Gao Yonggang, chief financial officer of SMIC, said that, thanks to the policy adjustments, SMIC can return to the A-share market.
“We had not met the requirements of the previous threshold, which required capitalization of 200 billion yuan for red-chip companies. The government timely revised the threshold for foreign-listed companies to return to A shares, which paved the way for SMIC to make its debut on the STAR market,” said Gao.
According to Mandy Zhu, head of China global banking of UBS, the multiple listing criteria of the STAR market are more flexible and provide diversified paths for loss-making companies and companies with dual-class share structures to enter the market.
Qi An Xin Technology Group Inc., a Chinese network-security service firm listed on the STAR market on Wednesday, is one of the beneficiaries.
“The STAR market has changed the listing criteria from sustainable profitability to sustainable operating ability, which allows companies with core technologies and a long cash-conversion cycle like us to successfully go public and further expand with the strength of the capital market,” said Qi Xiangdong, chairman and CEO of Qi An Xin.
More and more enterprises see a promising future in the STAR market and are choosing dual listing in Shanghai and Hong Kong.
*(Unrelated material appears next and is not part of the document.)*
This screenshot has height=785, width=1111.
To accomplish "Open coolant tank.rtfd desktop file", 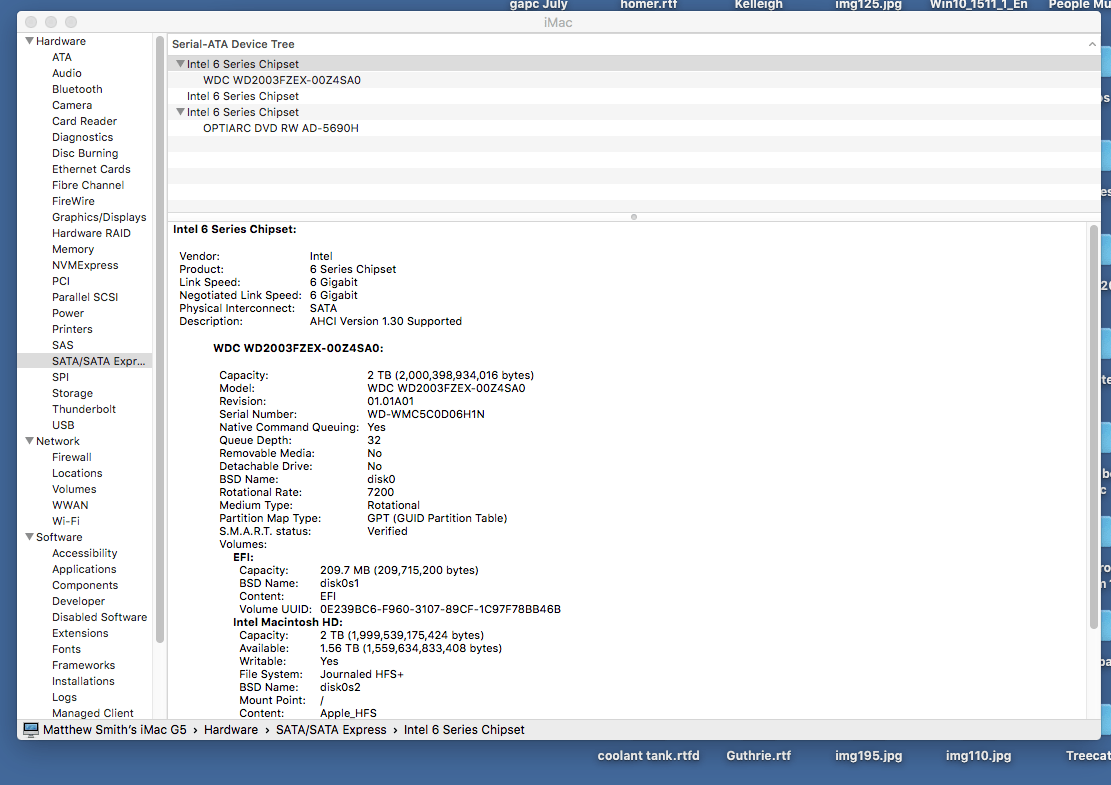I will click(x=648, y=756).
Chinese automaker Geely Automobile Holdings Limited, which has already been listed in Hong Kong, recently announced its return to A shares and started pre-listing tutoring.
Chinese fintech firm Ant Group, a leading provider of financial services technology, announced Monday that it would list its shares on both the STAR market and the Stock Exchange of Hong Kong.
“The STAR market and the Stock Exchange of Hong Kong have launched a series of reforms and innovations to create favorable conditions for companies of the new economy to better access the support from the capital market, including international capital,” said Eric Jing, executive chairman of Ant Group.
The return of more red-chip companies also creates opportunities for foreign securities firms.
UBS Securities is the only foreign-controlled securities firm to participate in the issuing of the STAR market. Morgan Stanley Huaxin Securities has participated in four STAR market projects.
Zhou Haichen, director of SWS Research, said that the STAR market will become more mature. “Its positioning will continue to optimize with China’s economic transformation, and the inclusiveness will be further improved,” said Zhou.
Marking the board’s anniversary, the benchmark Shanghai Composite Index started to include stocks listed on the STAR market to increase the weighting of emerging technology industries. The first index of the STAR board was released on Thursday.
“The STAR market is expected to form a virtuous circle among exchanges, issuers and investors in the future, giving birth to China’s world-class tech companies and realizing the goal of returning the capital to the real economy,” said Zhu.